**ACTIVITY**
Your task is to copy the lines of the data below from the line holding "Task: Click the" through the line holding "1568x765 pixels. How", inclusive, exactly and with nothing added.

**DATA SUPPLIED**
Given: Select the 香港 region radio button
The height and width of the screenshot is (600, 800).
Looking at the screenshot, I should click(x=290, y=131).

--

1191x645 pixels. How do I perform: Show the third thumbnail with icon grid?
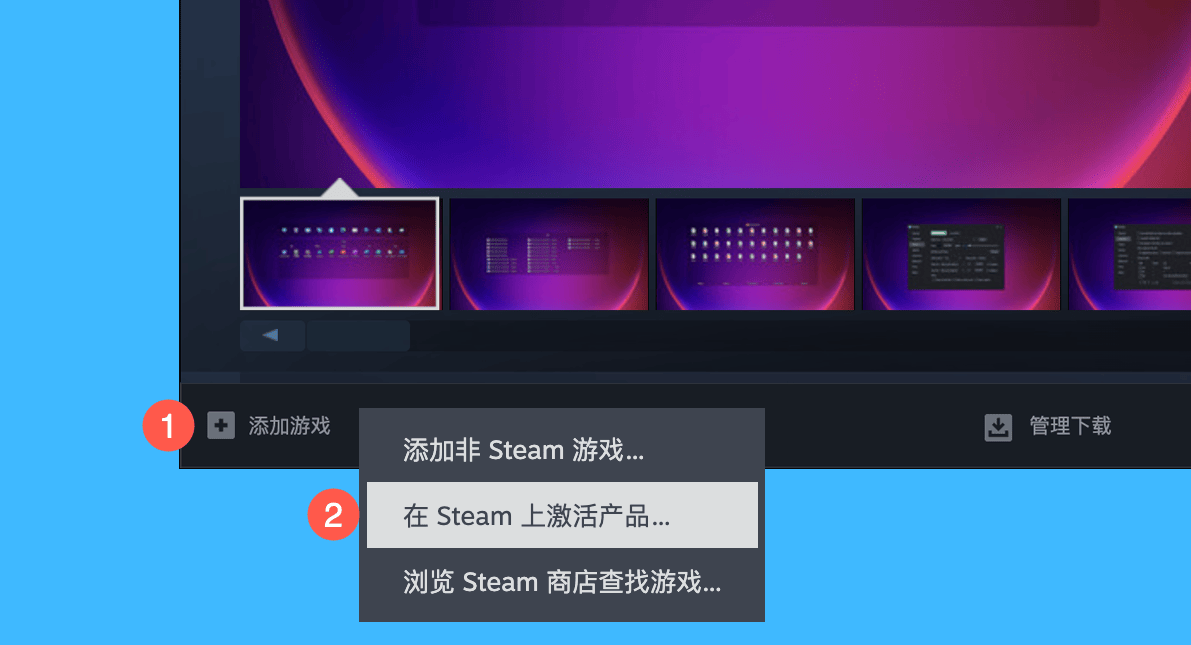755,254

* * *

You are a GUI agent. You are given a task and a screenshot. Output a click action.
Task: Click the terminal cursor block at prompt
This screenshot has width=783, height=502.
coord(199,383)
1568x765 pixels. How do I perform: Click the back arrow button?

**RESPONSE TO THE TASK**
Task: Click the terminal cursor block at prompt
This screenshot has width=783, height=502.
coord(199,383)
1568x765 pixels. How do I perform: Click the back arrow button?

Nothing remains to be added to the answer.